Records from a data collection
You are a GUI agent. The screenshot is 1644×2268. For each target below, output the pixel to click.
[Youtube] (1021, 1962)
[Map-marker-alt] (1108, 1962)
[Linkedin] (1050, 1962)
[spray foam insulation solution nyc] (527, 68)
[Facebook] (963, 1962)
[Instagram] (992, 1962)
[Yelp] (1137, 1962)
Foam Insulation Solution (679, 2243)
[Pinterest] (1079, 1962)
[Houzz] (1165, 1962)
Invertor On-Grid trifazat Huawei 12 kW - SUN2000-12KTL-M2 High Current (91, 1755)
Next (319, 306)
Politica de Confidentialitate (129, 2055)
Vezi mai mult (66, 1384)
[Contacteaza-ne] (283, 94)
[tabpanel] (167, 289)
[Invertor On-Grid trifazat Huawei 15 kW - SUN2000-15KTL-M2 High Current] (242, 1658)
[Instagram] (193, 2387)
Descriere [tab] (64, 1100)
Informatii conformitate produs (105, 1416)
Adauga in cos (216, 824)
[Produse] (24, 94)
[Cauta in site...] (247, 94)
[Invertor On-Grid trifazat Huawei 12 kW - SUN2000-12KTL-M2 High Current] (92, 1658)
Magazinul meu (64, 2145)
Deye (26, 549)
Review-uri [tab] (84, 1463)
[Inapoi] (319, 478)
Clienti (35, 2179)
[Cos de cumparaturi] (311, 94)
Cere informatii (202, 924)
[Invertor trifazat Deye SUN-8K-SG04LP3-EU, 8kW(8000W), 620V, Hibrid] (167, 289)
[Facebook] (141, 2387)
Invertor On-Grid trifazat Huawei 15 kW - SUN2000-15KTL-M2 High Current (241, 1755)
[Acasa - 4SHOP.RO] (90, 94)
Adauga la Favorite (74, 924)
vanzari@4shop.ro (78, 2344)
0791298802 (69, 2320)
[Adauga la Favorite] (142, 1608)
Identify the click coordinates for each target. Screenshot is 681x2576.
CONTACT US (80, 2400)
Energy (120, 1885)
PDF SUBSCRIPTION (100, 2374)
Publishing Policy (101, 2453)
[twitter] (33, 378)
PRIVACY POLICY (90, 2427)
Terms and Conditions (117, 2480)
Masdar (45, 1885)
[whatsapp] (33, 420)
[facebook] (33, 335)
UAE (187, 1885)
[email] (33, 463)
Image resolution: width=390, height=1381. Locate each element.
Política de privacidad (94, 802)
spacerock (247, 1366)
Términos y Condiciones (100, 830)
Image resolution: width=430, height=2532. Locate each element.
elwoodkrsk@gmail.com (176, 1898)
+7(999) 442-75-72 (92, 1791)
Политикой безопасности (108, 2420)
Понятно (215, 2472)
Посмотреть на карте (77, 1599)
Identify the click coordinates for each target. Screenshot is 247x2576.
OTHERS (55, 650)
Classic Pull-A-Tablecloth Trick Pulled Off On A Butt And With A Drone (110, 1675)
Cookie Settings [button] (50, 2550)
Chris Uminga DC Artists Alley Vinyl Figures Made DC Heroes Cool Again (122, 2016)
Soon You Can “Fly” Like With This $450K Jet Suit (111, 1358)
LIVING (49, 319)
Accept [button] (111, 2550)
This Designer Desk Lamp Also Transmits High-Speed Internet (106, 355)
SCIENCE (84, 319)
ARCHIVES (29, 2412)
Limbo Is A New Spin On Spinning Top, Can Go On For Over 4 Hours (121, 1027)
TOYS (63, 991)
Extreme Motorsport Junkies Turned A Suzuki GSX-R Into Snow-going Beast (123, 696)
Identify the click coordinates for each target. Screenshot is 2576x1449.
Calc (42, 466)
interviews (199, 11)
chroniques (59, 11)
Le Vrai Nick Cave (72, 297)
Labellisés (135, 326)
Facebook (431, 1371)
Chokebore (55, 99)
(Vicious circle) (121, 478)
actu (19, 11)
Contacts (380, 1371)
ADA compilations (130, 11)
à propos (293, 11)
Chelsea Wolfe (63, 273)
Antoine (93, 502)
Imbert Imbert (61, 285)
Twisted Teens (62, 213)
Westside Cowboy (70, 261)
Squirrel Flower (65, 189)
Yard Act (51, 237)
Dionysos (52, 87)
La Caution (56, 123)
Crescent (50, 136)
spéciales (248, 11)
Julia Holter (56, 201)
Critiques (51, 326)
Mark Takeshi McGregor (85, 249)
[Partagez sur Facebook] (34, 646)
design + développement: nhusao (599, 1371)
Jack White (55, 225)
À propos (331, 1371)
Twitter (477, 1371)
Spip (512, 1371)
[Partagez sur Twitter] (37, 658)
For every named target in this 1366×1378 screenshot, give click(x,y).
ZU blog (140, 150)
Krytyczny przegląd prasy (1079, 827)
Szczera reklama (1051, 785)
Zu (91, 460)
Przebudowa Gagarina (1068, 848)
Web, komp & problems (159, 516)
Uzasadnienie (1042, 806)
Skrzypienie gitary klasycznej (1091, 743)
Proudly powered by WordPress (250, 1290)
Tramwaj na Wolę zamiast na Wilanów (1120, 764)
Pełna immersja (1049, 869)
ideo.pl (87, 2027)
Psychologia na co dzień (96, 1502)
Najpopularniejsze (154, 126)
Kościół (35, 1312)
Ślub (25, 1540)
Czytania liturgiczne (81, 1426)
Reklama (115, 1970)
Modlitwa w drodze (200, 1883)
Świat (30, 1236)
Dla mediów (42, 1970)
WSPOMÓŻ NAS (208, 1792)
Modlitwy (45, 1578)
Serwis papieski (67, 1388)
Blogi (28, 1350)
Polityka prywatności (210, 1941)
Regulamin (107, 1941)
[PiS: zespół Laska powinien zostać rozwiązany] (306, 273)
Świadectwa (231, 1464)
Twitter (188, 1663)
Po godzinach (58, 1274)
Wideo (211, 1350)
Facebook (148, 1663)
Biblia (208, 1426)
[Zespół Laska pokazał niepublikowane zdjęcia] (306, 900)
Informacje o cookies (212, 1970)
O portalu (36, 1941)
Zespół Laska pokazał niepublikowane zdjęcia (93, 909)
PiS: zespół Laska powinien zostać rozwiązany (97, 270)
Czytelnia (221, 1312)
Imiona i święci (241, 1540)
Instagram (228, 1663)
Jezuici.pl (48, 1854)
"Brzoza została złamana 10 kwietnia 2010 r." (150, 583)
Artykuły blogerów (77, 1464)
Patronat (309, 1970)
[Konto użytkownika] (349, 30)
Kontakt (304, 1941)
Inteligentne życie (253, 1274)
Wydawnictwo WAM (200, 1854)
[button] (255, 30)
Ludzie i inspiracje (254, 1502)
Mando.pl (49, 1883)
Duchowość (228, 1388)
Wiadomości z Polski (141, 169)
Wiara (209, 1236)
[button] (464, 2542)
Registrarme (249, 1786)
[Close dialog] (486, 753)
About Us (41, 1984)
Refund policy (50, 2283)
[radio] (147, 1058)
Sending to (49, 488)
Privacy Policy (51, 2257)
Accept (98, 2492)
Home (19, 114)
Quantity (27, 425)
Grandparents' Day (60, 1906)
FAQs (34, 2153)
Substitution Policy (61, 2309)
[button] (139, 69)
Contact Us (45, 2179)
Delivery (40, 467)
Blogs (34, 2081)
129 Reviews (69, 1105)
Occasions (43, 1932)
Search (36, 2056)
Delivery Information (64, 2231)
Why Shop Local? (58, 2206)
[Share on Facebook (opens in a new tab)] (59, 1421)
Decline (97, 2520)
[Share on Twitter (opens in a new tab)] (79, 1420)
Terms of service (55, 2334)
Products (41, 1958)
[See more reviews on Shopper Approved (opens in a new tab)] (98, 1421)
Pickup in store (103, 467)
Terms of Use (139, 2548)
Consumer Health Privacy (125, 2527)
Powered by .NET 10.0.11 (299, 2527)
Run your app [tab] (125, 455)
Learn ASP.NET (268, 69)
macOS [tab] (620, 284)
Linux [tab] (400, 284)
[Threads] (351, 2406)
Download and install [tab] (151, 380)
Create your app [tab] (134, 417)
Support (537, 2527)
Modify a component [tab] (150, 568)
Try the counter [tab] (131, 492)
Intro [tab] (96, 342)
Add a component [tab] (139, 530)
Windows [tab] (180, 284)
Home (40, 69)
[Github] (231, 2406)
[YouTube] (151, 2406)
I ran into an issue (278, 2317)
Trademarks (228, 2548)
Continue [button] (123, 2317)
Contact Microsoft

● **Exercise description**
If a line contains the word "zdjęcia", it counts; say how many such lines there are in the data above, and nothing else.

● **Result of the task**
2